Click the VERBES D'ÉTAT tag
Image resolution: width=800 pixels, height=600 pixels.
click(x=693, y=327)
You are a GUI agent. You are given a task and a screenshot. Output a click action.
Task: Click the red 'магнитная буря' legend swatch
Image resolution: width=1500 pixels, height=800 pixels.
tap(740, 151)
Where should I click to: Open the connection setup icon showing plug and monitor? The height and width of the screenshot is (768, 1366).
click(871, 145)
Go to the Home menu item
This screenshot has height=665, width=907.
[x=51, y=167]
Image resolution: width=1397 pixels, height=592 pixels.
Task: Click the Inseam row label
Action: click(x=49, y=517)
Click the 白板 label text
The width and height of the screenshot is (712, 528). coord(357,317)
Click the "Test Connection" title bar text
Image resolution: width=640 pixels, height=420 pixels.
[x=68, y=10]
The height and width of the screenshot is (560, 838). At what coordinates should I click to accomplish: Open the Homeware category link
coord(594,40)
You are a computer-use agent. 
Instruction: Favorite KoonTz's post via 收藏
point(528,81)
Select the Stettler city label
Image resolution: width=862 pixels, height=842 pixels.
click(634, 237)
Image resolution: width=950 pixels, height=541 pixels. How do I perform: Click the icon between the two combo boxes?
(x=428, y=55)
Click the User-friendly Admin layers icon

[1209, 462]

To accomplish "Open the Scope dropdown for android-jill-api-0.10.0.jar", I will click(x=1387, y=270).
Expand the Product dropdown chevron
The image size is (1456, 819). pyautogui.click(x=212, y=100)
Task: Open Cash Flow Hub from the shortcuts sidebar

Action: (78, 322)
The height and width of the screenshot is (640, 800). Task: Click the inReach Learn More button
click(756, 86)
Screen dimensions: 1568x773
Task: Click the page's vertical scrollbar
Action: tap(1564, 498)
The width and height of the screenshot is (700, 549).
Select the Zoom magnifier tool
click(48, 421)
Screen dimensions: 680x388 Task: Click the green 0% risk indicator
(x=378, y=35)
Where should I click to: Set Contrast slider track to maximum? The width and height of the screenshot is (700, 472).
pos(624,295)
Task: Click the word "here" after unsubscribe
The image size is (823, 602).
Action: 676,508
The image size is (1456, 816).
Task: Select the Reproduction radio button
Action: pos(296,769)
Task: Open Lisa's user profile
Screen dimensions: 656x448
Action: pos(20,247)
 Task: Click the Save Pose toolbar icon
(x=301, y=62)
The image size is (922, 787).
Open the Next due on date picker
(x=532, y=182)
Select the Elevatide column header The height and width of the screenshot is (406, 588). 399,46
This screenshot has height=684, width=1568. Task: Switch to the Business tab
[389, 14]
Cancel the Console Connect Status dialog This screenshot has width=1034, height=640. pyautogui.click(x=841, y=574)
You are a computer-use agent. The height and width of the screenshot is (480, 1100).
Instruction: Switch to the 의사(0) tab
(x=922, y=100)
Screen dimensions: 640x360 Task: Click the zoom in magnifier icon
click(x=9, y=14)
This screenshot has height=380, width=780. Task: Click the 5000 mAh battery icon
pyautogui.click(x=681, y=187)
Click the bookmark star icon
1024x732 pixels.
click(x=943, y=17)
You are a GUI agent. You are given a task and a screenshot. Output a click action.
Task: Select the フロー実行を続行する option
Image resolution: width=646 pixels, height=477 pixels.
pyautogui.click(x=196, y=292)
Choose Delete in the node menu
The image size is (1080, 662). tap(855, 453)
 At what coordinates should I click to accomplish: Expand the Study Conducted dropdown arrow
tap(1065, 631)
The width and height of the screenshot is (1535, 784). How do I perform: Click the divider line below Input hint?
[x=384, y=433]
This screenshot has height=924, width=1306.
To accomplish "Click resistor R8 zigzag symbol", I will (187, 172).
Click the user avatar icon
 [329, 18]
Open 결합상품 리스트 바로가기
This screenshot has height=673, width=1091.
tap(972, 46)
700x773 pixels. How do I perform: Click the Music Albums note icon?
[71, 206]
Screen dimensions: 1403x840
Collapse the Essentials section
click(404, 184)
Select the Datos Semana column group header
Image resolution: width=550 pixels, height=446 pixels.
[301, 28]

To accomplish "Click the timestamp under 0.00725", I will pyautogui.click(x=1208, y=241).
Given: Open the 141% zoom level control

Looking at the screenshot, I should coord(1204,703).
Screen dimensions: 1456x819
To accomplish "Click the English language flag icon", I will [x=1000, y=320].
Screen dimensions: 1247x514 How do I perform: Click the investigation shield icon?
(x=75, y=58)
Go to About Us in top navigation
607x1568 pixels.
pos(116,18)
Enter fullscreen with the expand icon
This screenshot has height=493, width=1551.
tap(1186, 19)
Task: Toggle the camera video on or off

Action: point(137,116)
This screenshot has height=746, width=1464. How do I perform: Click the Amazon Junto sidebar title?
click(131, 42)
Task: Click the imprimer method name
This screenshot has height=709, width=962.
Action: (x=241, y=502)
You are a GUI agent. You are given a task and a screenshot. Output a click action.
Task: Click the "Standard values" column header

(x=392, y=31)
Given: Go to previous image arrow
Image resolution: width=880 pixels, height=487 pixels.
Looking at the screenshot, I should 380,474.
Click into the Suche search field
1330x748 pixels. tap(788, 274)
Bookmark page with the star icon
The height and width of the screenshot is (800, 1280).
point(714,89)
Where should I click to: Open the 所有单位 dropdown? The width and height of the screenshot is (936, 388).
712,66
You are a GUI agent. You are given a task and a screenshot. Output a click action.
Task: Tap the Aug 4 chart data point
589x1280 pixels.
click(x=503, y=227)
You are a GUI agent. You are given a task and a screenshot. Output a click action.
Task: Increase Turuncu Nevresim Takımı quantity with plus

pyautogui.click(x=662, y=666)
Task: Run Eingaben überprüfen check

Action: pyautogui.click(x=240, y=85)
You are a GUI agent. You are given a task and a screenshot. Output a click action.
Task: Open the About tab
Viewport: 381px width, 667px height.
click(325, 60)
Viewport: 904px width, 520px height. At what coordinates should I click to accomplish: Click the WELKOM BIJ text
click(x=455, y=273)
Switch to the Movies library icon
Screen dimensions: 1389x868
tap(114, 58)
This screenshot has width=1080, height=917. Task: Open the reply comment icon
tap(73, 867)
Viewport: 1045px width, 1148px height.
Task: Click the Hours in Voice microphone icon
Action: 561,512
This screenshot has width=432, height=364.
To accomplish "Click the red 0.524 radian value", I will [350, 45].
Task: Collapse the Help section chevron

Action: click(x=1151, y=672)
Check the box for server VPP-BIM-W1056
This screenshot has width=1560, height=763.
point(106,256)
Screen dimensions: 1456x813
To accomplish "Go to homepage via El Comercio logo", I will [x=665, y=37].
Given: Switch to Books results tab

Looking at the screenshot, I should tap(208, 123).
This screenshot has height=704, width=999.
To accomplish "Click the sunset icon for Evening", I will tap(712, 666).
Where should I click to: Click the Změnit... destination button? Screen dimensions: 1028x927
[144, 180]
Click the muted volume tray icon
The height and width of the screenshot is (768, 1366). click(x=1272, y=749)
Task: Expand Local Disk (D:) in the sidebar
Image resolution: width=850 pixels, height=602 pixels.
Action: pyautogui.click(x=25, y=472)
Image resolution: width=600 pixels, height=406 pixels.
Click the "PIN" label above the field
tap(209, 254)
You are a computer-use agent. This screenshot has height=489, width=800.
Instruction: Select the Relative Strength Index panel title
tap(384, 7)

#### [Activity]
A word-for-word restatement of the data above is required.

#### [Response area]
Click the VERBES D'ÉTAT tag
Image resolution: width=800 pixels, height=600 pixels.
click(x=693, y=327)
You are a GUI agent. You are given a task and a screenshot. Output a click action.
Task: Click the red 'магнитная буря' legend swatch
Image resolution: width=1500 pixels, height=800 pixels.
tap(740, 151)
Where should I click to: Open the connection setup icon showing plug and monitor? The height and width of the screenshot is (768, 1366).
click(871, 145)
Go to the Home menu item
This screenshot has height=665, width=907.
[x=51, y=167]
Image resolution: width=1397 pixels, height=592 pixels.
Task: Click the Inseam row label
Action: click(x=49, y=517)
Click the 白板 label text
The width and height of the screenshot is (712, 528). coord(357,317)
Click the "Test Connection" title bar text
Image resolution: width=640 pixels, height=420 pixels.
[x=68, y=10]
The height and width of the screenshot is (560, 838). At what coordinates should I click to accomplish: Open the Homeware category link
coord(594,40)
You are a computer-use agent. 
Instruction: Favorite KoonTz's post via 收藏
point(528,81)
Select the Stettler city label
Image resolution: width=862 pixels, height=842 pixels.
click(634, 237)
Image resolution: width=950 pixels, height=541 pixels. How do I perform: Click the icon between the two combo boxes?
(x=428, y=55)
Click the User-friendly Admin layers icon

[1209, 462]

To accomplish "Open the Scope dropdown for android-jill-api-0.10.0.jar", I will click(x=1387, y=270).
Expand the Product dropdown chevron
The image size is (1456, 819). pyautogui.click(x=212, y=100)
Task: Open Cash Flow Hub from the shortcuts sidebar

Action: (78, 322)
The height and width of the screenshot is (640, 800). Task: Click the inReach Learn More button
click(756, 86)
Screen dimensions: 1568x773
Task: Click the page's vertical scrollbar
Action: tap(1564, 498)
The width and height of the screenshot is (700, 549).
Select the Zoom magnifier tool
click(48, 421)
Screen dimensions: 680x388 Task: Click the green 0% risk indicator
(x=378, y=35)
Where should I click to: Set Contrast slider track to maximum? The width and height of the screenshot is (700, 472).
pos(624,295)
Task: Click the word "here" after unsubscribe
The image size is (823, 602).
Action: 676,508
The image size is (1456, 816).
Task: Select the Reproduction radio button
Action: pos(296,769)
Task: Open Lisa's user profile
Screen dimensions: 656x448
Action: pos(20,247)
 Task: Click the Save Pose toolbar icon
(x=301, y=62)
The image size is (922, 787).
Open the Next due on date picker
(x=532, y=182)
Select the Elevatide column header The height and width of the screenshot is (406, 588). 399,46
This screenshot has height=684, width=1568. Task: Switch to the Business tab
[389, 14]
Cancel the Console Connect Status dialog This screenshot has width=1034, height=640. pyautogui.click(x=841, y=574)
You are a computer-use agent. The height and width of the screenshot is (480, 1100).
Instruction: Switch to the 의사(0) tab
(x=922, y=100)
Screen dimensions: 640x360 Task: Click the zoom in magnifier icon
click(x=9, y=14)
This screenshot has height=380, width=780. Task: Click the 5000 mAh battery icon
pyautogui.click(x=681, y=187)
Click the bookmark star icon
1024x732 pixels.
click(x=943, y=17)
You are a GUI agent. You are given a task and a screenshot. Output a click action.
Task: Select the フロー実行を続行する option
Image resolution: width=646 pixels, height=477 pixels.
pyautogui.click(x=196, y=292)
Choose Delete in the node menu
The image size is (1080, 662). tap(855, 453)
 At what coordinates should I click to accomplish: Expand the Study Conducted dropdown arrow
tap(1065, 631)
The width and height of the screenshot is (1535, 784). How do I perform: Click the divider line below Input hint?
[x=384, y=433]
This screenshot has height=924, width=1306.
To accomplish "Click resistor R8 zigzag symbol", I will (187, 172).
Click the user avatar icon
 [329, 18]
Open 결합상품 리스트 바로가기
This screenshot has height=673, width=1091.
tap(972, 46)
700x773 pixels. How do I perform: Click the Music Albums note icon?
[71, 206]
Screen dimensions: 1403x840
Collapse the Essentials section
click(404, 184)
Select the Datos Semana column group header
Image resolution: width=550 pixels, height=446 pixels.
[301, 28]

To accomplish "Click the timestamp under 0.00725", I will pyautogui.click(x=1208, y=241).
Given: Open the 141% zoom level control

Looking at the screenshot, I should coord(1204,703).
Screen dimensions: 1456x819
To accomplish "Click the English language flag icon", I will [x=1000, y=320].
Screen dimensions: 1247x514 How do I perform: Click the investigation shield icon?
(x=75, y=58)
Go to About Us in top navigation
607x1568 pixels.
pos(116,18)
Enter fullscreen with the expand icon
This screenshot has height=493, width=1551.
tap(1186, 19)
Task: Toggle the camera video on or off

Action: point(137,116)
This screenshot has height=746, width=1464. How do I perform: Click the Amazon Junto sidebar title?
click(131, 42)
Task: Click the imprimer method name
This screenshot has height=709, width=962.
Action: (x=241, y=502)
You are a GUI agent. You are given a task and a screenshot. Output a click action.
Task: Click the "Standard values" column header

(x=392, y=31)
Given: Go to previous image arrow
Image resolution: width=880 pixels, height=487 pixels.
Looking at the screenshot, I should 380,474.
Click into the Suche search field
1330x748 pixels. tap(788, 274)
Bookmark page with the star icon
The height and width of the screenshot is (800, 1280).
point(714,89)
Where should I click to: Open the 所有单位 dropdown? The width and height of the screenshot is (936, 388).
712,66
You are a GUI agent. You are given a task and a screenshot. Output a click action.
Task: Tap the Aug 4 chart data point
589x1280 pixels.
click(x=503, y=227)
You are a GUI agent. You are given a task and a screenshot. Output a click action.
Task: Increase Turuncu Nevresim Takımı quantity with plus

pyautogui.click(x=662, y=666)
Task: Run Eingaben überprüfen check

Action: pyautogui.click(x=240, y=85)
You are a GUI agent. You are given a task and a screenshot. Output a click action.
Task: Open the About tab
Viewport: 381px width, 667px height.
click(325, 60)
Viewport: 904px width, 520px height. At what coordinates should I click to accomplish: Click the WELKOM BIJ text
click(x=455, y=273)
Switch to the Movies library icon
Screen dimensions: 1389x868
tap(114, 58)
This screenshot has width=1080, height=917. Task: Open the reply comment icon
tap(73, 867)
Viewport: 1045px width, 1148px height.
Task: Click the Hours in Voice microphone icon
Action: 561,512
This screenshot has width=432, height=364.
To accomplish "Click the red 0.524 radian value", I will [350, 45].
Task: Collapse the Help section chevron

Action: click(x=1151, y=672)
Check the box for server VPP-BIM-W1056
This screenshot has width=1560, height=763.
point(106,256)
Screen dimensions: 1456x813
To accomplish "Go to homepage via El Comercio logo", I will [x=665, y=37].
Given: Switch to Books results tab

Looking at the screenshot, I should tap(208, 123).
This screenshot has height=704, width=999.
To accomplish "Click the sunset icon for Evening", I will tap(712, 666).
Where should I click to: Click the Změnit... destination button? Screen dimensions: 1028x927
[144, 180]
Click the muted volume tray icon
The height and width of the screenshot is (768, 1366). click(x=1272, y=749)
Task: Expand Local Disk (D:) in the sidebar
Image resolution: width=850 pixels, height=602 pixels.
Action: pyautogui.click(x=25, y=472)
Image resolution: width=600 pixels, height=406 pixels.
Click the "PIN" label above the field
tap(209, 254)
You are a computer-use agent. This screenshot has height=489, width=800.
Instruction: Select the Relative Strength Index panel title
tap(384, 7)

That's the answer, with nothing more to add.